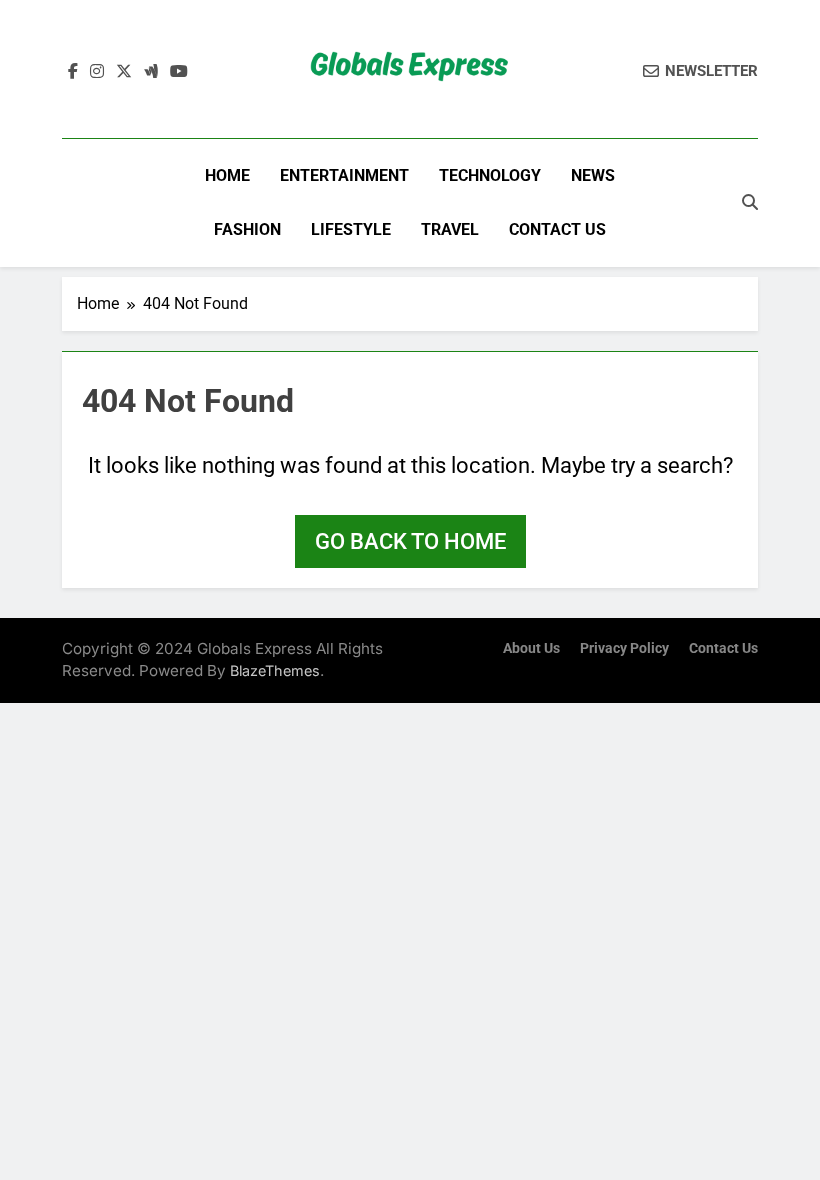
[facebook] (73, 72)
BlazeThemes (275, 670)
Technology (490, 175)
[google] (151, 72)
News (593, 175)
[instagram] (97, 72)
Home (227, 175)
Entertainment (344, 175)
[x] (124, 72)
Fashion (247, 229)
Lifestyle (351, 229)
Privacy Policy (624, 648)
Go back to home (410, 541)
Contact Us (557, 229)
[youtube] (179, 72)
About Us (531, 648)
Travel (450, 229)
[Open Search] (750, 202)
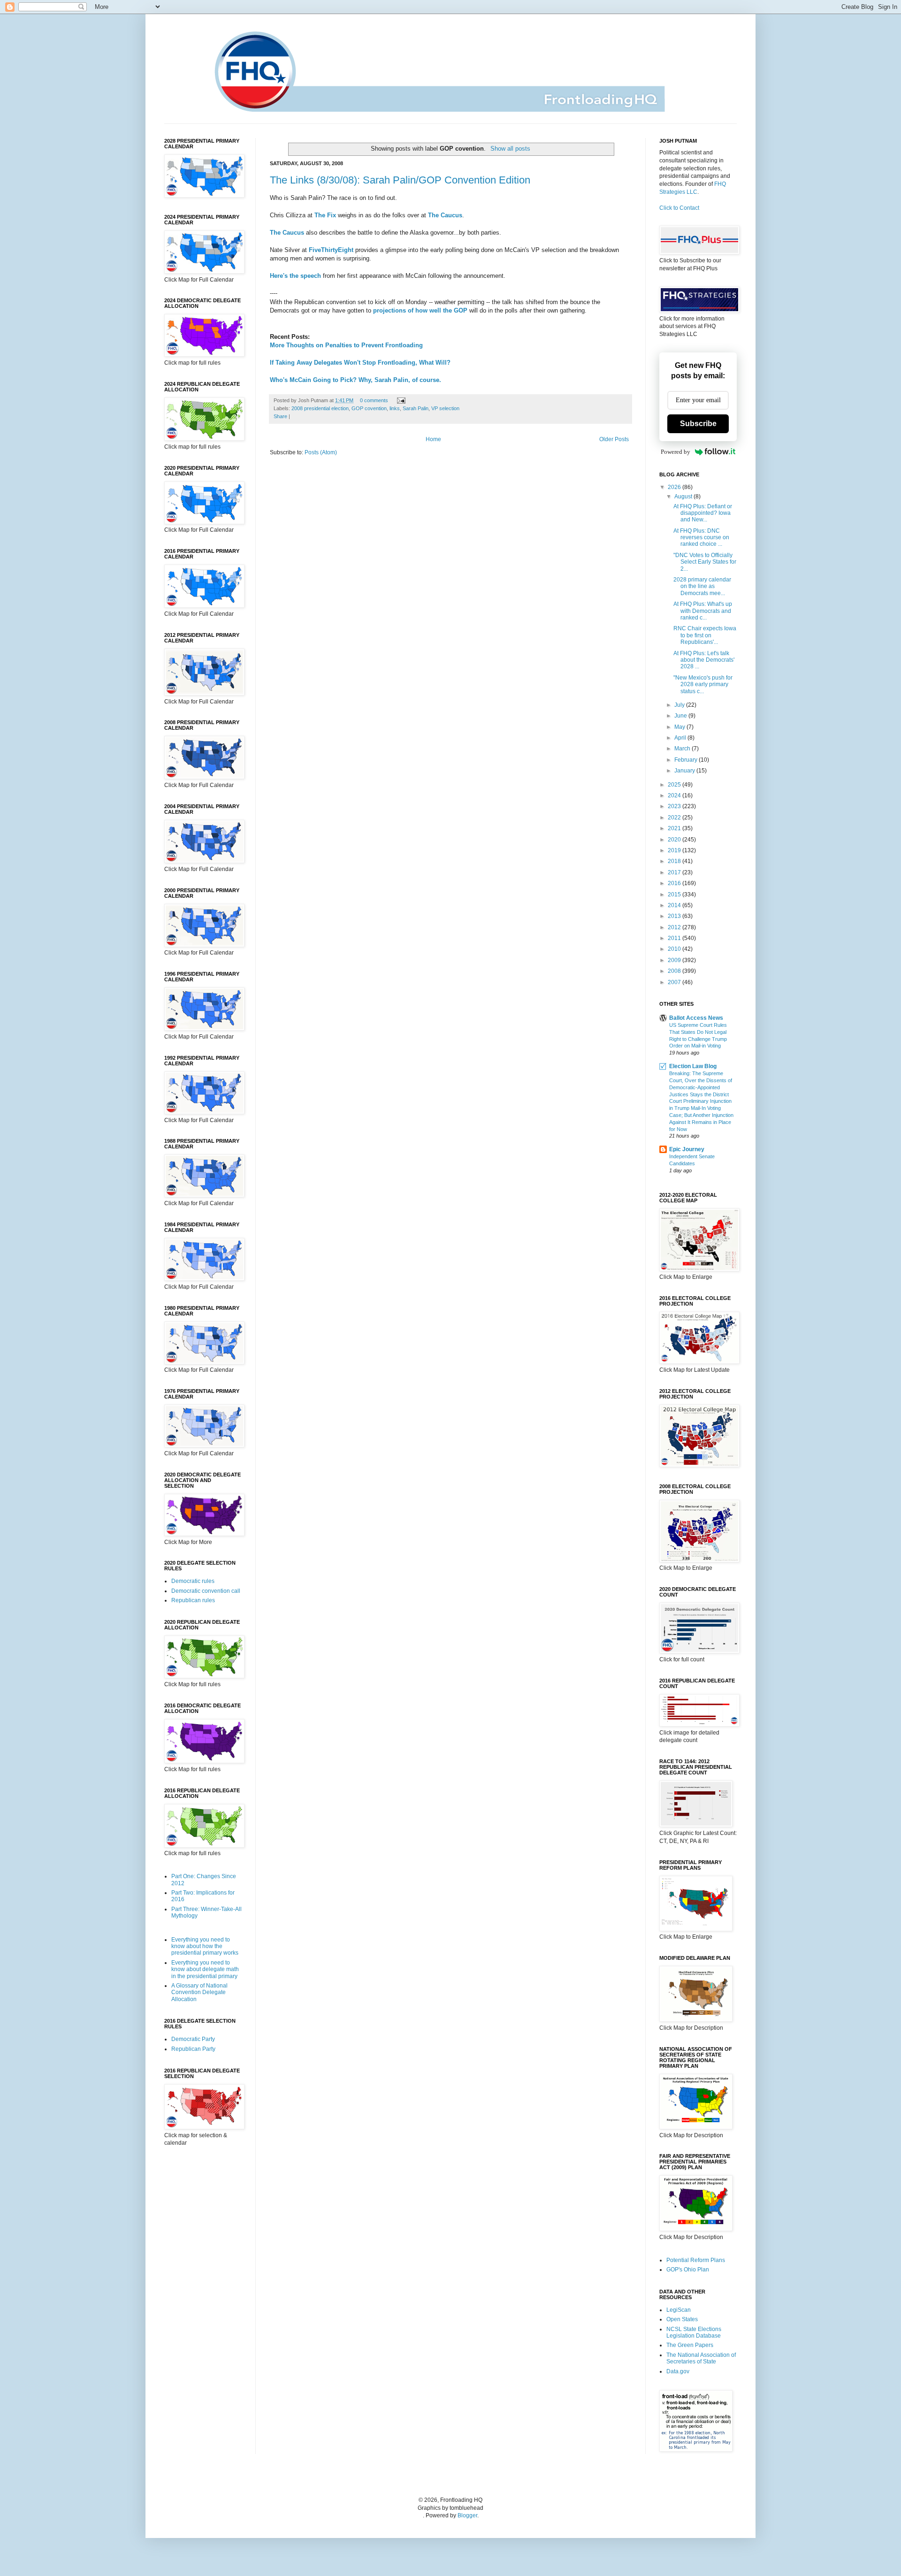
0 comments (374, 400)
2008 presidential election (320, 408)
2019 (675, 850)
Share (280, 416)
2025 (675, 784)
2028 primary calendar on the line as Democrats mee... (702, 586)
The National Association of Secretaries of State (701, 2358)
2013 (675, 916)
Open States (682, 2319)
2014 (675, 905)
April (680, 737)
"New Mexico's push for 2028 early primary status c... (703, 684)
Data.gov (677, 2371)
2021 (675, 828)
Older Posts (614, 439)
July (680, 705)
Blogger (467, 2515)
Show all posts (510, 148)
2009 (675, 960)
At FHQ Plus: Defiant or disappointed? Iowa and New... (702, 513)
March (683, 748)
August (684, 496)
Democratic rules (192, 1581)
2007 (675, 982)
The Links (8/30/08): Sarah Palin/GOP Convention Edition (400, 180)
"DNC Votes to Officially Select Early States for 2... (704, 562)
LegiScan (678, 2310)
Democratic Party (193, 2039)
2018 (675, 861)
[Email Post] (400, 400)
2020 (675, 839)
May (680, 727)
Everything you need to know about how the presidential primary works (204, 1946)
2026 (675, 487)
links (394, 408)
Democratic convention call (205, 1591)
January (685, 770)
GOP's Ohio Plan (687, 2269)
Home (433, 439)
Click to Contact (679, 208)
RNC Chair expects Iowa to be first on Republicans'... (704, 635)
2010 (675, 949)
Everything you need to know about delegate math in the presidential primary (205, 1969)
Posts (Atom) (321, 452)
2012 (675, 927)
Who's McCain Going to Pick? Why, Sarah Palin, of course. (355, 379)
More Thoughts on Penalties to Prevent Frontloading (346, 345)
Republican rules (193, 1600)
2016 (675, 883)
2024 (675, 795)
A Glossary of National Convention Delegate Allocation (199, 1992)
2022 (675, 817)
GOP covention (369, 408)
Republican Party (193, 2049)
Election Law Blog (693, 1066)
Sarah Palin (415, 408)
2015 (675, 894)
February (686, 760)
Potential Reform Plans (695, 2260)
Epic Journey (686, 1149)
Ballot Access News (696, 1018)
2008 (675, 971)
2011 (675, 938)
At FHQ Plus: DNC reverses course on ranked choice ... (701, 537)
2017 (675, 872)
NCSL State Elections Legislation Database (693, 2332)
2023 (675, 806)
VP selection (445, 408)
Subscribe (698, 424)
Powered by (675, 451)
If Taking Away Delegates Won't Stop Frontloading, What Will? (360, 362)
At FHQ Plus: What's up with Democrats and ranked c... (702, 611)
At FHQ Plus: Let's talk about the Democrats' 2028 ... (703, 660)
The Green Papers (689, 2345)
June (681, 715)
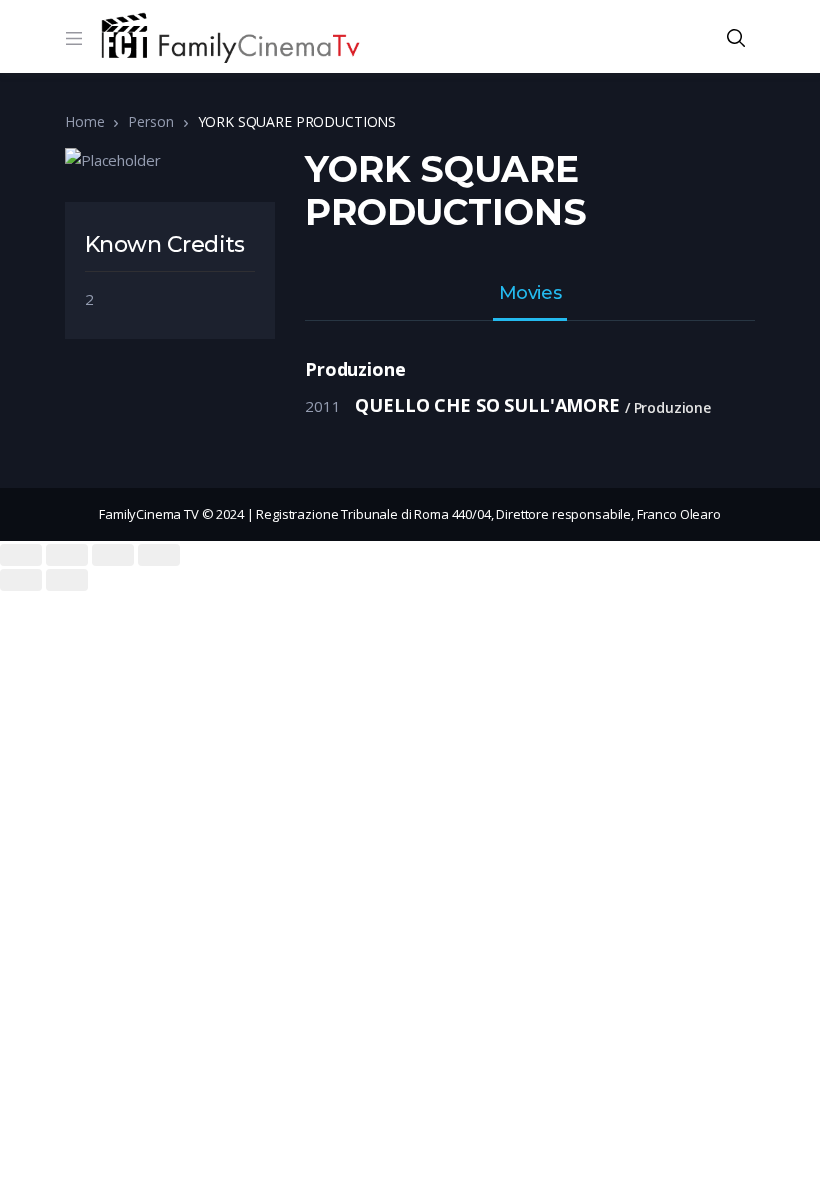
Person (150, 121)
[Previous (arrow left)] (21, 580)
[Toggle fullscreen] (113, 555)
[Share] (67, 555)
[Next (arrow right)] (67, 580)
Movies (530, 294)
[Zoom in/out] (159, 555)
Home (84, 121)
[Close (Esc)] (21, 555)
● ● ●
● Work task
Would you output the lines above from the line holding "Home (227, 175)" up to and including the line holding "Share (280, 416)", exactly and only those, with no pictures?

● Solution to this task
Home (227, 175)
Entertainment (344, 175)
[x] (124, 72)
Fashion (247, 229)
Lifestyle (351, 229)
Privacy Policy (624, 648)
Go back to home (410, 541)
Contact Us (557, 229)
[youtube] (179, 72)
About Us (531, 648)
Travel (450, 229)
[Open Search] (750, 202)
0 comments (374, 400)
2008 presidential election (320, 408)
2019 (675, 850)
Share (280, 416)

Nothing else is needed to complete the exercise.